The latest round of tit-for-tat tariffs between the United States and China is hitting the trans-Pacific trade, and although it’s too soon to determine the impact on container volume of this wave and past ones affecting a range of goods including steel, the true costs of tariffs is coming into focus.
Much of the industry’s attention has been on the immediate impact of tariffs, affecting more than half of the 13.5 million TEU shipped between the United States and China in 2017, as JOC senior editor Bill Mongelluzzo details in his report on US exporters looking for new markets. In addition to US agriculture exports being hurt, reports are flowing in of US manufacturers laying off employees or holding off on hiring because inputs are too costly.
But beyond the headlines, the tariffs are making structural changes to the US economy that will impact consumer and export demand for the coming years. The changes come in many forms and vary in the degrees they can be measured, although they all show the potential long-term damage shippers face.
Lost agriculture markets: The US agriculture industry’s response to the Trump administration’s plan for a $12 billion bailout to help tariff-hit farmers was mixed, at best, for good reason. The money is simply a Band-Aid to the formidable risk of farmers losing foreign buyer confidence for years, something agriculture exporters burned by the US West Coast port crisis of 2014-2015 well understand.
Dampened business investments: The US stock market is still strong, with the MSCI global index of stocks up 2.8 percent and August on track for the best month since January, according to Bloomberg News. But don’t be surprised if companies start scaling back capital investment and hiring as the cost of tariffs bite. In a survey by the Federal Reserve Bank of Atlanta, 30 percent of manufacturers polled said they are reassessing capital investment plans. That’s a formula for reduced imports of factory equipment and inputs, and a further hit to consumer import demand.
Fading tax gains: Similarly, the tariffs are eroding the benefits US corporations won via tax reform, according to the National Retail Federation and libertarian think tank the Cato Institute. Interestingly, the tax reform, which decreased the corporate tax rate from 35 percent to 21 percent, will temporarily increase the US trade deficit, according to the nonprofit Tax Foundation.
Higher housing costs: The auto industry has done a good job of scoping out the impact of steel tariffs, warning that vehicles will cost thousands of dollars more because of the tariffs on steel.

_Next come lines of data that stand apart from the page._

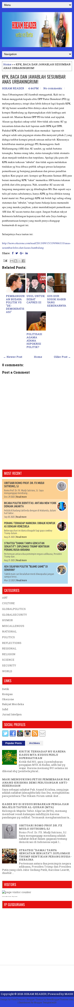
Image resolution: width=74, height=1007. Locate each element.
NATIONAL (9, 631)
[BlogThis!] (16, 261)
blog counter (14, 896)
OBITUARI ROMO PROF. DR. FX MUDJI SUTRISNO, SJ (40, 826)
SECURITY (9, 665)
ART (5, 597)
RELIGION (8, 654)
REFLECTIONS (11, 643)
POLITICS (8, 637)
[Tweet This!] (16, 253)
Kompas (7, 694)
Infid (5, 709)
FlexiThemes (18, 999)
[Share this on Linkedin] (26, 253)
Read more (21, 496)
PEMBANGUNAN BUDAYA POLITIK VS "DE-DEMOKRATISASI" (15, 304)
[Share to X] (19, 261)
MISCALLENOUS (13, 626)
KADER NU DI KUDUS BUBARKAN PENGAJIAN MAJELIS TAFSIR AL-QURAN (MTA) (35, 805)
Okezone (8, 699)
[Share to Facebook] (23, 261)
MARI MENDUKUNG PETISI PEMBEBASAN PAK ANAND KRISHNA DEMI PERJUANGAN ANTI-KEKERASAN (36, 782)
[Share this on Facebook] (12, 253)
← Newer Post (12, 357)
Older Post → (62, 357)
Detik (5, 689)
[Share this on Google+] (21, 253)
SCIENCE (8, 660)
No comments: (52, 88)
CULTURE (8, 603)
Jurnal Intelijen (12, 714)
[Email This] (12, 261)
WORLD (7, 671)
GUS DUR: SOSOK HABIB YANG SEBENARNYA (56, 300)
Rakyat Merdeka (13, 704)
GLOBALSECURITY (14, 614)
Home (7, 64)
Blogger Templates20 (45, 1002)
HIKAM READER (35, 994)
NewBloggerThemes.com (60, 999)
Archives (34, 743)
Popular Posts (13, 743)
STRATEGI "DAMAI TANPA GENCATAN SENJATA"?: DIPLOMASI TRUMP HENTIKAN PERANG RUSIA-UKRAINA (26, 546)
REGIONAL (9, 648)
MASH (69, 994)
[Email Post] (5, 260)
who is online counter (6, 896)
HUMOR (7, 620)
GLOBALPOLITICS (14, 609)
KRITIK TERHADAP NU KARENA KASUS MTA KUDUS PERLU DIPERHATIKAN (42, 755)
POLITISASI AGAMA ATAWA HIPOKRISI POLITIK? (34, 340)
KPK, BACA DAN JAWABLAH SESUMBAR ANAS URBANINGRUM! (34, 79)
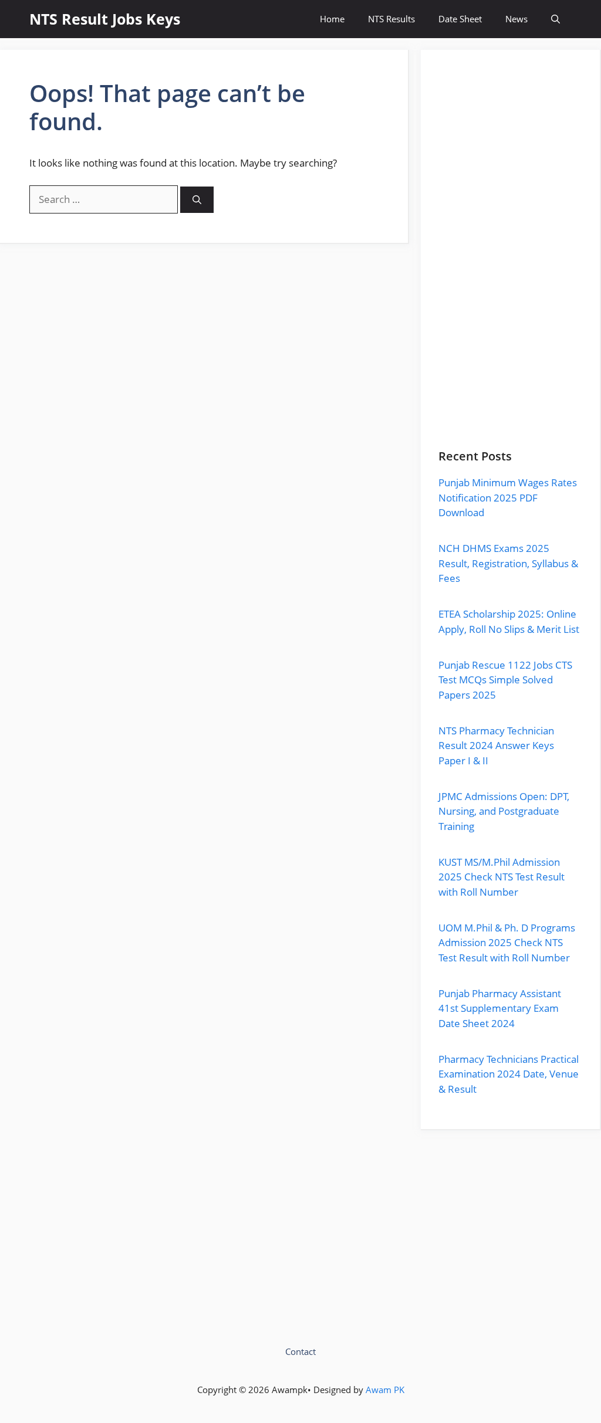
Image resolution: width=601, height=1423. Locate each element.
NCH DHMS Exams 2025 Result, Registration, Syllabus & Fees (508, 563)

Getting less attention but an equal if not greater drive of US imports, from building materials to appliances, is how the tariffs will increase the cost of homes. Buyers won’t see the tariff impact until the wave of new home construction begins next year, as builders have been forced to eat higher material costs of lumber for already contracted construction.
The rolling impact of tariffs will keep coming, although shippers can take some consolation in knowing that, while the goods they ship face tariffs of up to 25 percent, the equipment in which they are shipped won’t.
Containers were one of five exemptions granted following a public comment period on $16 billion in tariffs that are set to take effect on Aug. 23 and complete the $50 billion in tariffs the Trump administration first floated in April.